翁思颖 王 磊 柴可夫#
1 浙江省宁波市中医院 浙江 宁波 315010 2 浙江中医药大学 浙江 杭州 310053
糖尿病肾病(DN)是糖尿病常见的慢性微血管并发症,由此导致的终末期肾病已成为糖尿病患者死亡主因。研究发现糖尿病血管病变存在“代谢记忆”效应[1]。若前期血糖控制不佳,即使后期血糖控制良好,血管病变发生率仍高于长期血糖控制良好者[2]。而沉默信息调节因子1(Sirt1)可通过对腺苷酸活化蛋白激酶(AMPK)活性的调节,降低还原型烟酰胺腺嘌呤二核苷酸(NADPH)氧化酶水平、减少活性氧(ROS)积累、减轻高糖引起的氧化应激反应、减少肾损伤[3]。益气养阴活血汤是本团队基于对DN“气阴不足、阴虚耗津、炼津成瘀”的病机所形成的经验方。团队前期研究发现由该方所制的糖肾颗粒可改善DN大鼠肾脏内皮细胞功能、降低糖基化终末产物及其受体的表达[4-5]。故本研究拟通过建立人肾小管上皮细胞(HK-2)短暂高糖肾损伤模型,从Sirt1/AMPK通路途径探讨益气养阴活血汤缓解短暂高糖“代谢记忆”效应导致肾损伤的作用机制。

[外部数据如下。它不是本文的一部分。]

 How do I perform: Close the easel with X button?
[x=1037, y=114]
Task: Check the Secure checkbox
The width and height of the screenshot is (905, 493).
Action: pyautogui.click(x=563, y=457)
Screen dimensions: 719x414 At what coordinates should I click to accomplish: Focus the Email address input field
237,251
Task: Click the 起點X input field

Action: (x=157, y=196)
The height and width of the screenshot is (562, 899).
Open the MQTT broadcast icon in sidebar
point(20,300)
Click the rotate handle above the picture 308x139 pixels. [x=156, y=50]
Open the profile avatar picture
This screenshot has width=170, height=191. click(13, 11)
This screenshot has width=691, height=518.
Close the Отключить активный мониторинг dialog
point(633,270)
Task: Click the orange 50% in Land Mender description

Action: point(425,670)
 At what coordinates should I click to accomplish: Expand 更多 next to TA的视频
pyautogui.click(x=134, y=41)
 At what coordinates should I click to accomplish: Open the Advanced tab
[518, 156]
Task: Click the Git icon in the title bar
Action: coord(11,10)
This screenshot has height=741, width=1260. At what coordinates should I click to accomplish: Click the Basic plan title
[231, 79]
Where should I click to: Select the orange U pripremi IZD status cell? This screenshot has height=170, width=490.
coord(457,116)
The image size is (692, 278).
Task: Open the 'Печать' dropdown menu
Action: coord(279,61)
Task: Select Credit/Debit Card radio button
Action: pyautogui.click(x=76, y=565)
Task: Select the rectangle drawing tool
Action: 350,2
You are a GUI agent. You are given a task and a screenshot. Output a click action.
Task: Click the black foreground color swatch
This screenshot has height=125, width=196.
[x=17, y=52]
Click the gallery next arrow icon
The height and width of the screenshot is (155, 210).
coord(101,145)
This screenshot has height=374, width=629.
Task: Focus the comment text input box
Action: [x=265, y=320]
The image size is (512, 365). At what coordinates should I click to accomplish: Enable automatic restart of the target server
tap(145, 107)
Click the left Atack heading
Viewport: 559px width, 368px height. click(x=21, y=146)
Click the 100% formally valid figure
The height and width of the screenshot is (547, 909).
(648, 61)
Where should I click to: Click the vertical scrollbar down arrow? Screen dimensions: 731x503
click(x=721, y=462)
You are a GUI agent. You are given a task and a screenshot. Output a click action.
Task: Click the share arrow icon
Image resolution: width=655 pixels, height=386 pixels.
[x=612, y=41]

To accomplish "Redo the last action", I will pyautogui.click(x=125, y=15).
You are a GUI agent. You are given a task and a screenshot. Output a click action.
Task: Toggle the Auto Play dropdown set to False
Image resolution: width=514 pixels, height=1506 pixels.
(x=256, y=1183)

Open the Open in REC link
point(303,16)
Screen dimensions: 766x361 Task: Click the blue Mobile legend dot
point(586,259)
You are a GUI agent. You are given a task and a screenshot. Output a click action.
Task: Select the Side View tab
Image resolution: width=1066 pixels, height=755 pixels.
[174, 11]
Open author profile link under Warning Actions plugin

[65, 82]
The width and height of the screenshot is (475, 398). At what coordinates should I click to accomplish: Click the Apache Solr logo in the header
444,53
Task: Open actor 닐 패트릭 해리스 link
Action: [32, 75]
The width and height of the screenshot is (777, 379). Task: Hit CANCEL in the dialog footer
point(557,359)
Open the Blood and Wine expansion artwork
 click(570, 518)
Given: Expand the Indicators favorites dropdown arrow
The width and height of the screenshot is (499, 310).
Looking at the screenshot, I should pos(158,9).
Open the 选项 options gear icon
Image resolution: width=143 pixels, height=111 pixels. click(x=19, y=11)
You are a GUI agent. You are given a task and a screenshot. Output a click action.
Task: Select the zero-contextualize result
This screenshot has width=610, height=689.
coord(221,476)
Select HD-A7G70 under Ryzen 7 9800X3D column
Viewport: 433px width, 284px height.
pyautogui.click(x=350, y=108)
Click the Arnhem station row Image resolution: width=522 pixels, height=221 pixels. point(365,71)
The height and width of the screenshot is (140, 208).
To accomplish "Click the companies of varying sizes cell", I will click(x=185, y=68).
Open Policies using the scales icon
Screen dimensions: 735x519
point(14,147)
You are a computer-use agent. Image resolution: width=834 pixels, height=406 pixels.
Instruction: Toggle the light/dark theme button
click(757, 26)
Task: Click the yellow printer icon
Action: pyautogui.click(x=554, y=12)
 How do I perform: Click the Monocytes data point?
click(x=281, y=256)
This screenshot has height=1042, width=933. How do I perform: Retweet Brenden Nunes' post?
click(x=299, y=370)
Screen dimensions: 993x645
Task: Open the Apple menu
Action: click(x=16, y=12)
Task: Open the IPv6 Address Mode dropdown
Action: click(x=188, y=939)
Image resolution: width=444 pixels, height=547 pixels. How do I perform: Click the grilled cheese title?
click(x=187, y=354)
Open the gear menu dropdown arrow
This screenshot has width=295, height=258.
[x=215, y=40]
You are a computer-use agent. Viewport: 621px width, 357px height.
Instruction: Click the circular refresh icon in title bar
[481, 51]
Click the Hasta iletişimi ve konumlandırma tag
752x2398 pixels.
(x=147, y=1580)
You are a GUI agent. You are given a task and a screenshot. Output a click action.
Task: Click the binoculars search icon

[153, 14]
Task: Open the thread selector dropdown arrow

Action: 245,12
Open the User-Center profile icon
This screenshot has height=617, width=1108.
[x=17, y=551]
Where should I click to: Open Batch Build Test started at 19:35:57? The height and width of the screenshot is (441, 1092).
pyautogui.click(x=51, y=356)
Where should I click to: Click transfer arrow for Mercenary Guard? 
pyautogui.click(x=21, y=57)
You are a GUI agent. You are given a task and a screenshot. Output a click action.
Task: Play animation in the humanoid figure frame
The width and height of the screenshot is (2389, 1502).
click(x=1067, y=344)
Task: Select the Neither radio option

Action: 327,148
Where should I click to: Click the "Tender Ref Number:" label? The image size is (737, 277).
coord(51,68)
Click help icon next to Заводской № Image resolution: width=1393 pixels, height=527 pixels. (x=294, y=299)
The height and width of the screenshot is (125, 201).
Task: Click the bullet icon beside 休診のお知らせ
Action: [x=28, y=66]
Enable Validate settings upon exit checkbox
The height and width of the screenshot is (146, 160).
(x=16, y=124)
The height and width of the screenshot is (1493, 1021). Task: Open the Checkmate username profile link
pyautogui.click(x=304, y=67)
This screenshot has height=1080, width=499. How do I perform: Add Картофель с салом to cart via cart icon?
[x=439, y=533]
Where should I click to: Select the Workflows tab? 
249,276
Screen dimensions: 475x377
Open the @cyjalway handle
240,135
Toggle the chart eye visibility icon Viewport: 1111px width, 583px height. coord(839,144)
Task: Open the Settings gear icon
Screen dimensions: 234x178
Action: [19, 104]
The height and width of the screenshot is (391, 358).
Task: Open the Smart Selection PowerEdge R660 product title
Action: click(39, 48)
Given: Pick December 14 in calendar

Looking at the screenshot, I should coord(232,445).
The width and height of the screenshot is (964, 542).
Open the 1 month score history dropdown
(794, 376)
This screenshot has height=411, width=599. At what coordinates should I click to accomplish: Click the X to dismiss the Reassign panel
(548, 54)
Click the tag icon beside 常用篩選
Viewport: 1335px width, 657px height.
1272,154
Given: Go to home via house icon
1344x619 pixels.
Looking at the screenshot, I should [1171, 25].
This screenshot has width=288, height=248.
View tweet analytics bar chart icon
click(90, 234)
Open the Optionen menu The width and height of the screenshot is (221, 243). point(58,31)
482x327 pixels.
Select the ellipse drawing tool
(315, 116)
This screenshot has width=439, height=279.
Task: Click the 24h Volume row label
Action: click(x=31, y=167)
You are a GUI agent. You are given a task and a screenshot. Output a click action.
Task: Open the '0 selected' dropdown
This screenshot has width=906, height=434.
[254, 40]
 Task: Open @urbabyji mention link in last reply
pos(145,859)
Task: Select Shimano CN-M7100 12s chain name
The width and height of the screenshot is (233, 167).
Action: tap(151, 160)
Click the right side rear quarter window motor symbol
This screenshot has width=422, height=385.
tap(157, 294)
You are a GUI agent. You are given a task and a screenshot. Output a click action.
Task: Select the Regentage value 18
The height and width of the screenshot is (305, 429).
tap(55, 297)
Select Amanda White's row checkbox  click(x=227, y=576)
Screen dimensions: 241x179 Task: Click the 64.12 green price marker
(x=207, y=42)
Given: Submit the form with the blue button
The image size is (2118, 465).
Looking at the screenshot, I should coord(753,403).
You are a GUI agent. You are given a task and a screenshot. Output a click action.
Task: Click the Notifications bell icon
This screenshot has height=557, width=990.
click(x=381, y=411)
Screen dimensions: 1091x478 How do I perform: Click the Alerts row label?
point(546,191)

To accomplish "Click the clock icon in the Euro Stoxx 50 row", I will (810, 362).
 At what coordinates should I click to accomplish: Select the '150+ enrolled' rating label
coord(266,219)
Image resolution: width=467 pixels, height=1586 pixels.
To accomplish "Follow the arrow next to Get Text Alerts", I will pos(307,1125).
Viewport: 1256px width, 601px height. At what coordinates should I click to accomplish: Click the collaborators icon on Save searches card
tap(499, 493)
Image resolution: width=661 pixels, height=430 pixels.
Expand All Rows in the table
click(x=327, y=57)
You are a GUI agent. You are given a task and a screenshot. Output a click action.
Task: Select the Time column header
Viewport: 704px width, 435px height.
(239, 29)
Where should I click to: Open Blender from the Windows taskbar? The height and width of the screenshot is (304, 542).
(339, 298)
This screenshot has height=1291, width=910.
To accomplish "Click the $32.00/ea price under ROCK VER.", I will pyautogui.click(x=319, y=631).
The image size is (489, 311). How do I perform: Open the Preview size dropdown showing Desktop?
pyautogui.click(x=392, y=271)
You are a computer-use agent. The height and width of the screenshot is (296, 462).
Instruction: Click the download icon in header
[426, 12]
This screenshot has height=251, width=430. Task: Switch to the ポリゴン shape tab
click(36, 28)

1.1 实验材料:人肾小管上皮HK-2细胞株购于中国科学院典藏细胞库。低糖DMEM/F-12培养液(CORNING)、胎牛血清(Gibco)、青霉素/链霉素溶液(Gibco)、50%葡萄糖注射液(中南科伦);小鼠单克隆抗SIRT1抗体(abcam)、兔单克隆抗AMPK-α2/phospho S491抗体(abcam),兔单克隆抗AMPK-α2抗体(abcam),兔单克隆抗p67phox抗体(abcam),二抗山羊抗小鼠IgG抗体、山羊抗兔IgG抗体(中杉金桥)、抗GAPDH抗体(abcam,ab8245);PVDF转印膜(Millipore);紫外分光光度计(Beckman),Mini-PROTEAN电泳系统,Mini Trans-Blot转印系统(Bio-Rad),冻干机(CHRIST)。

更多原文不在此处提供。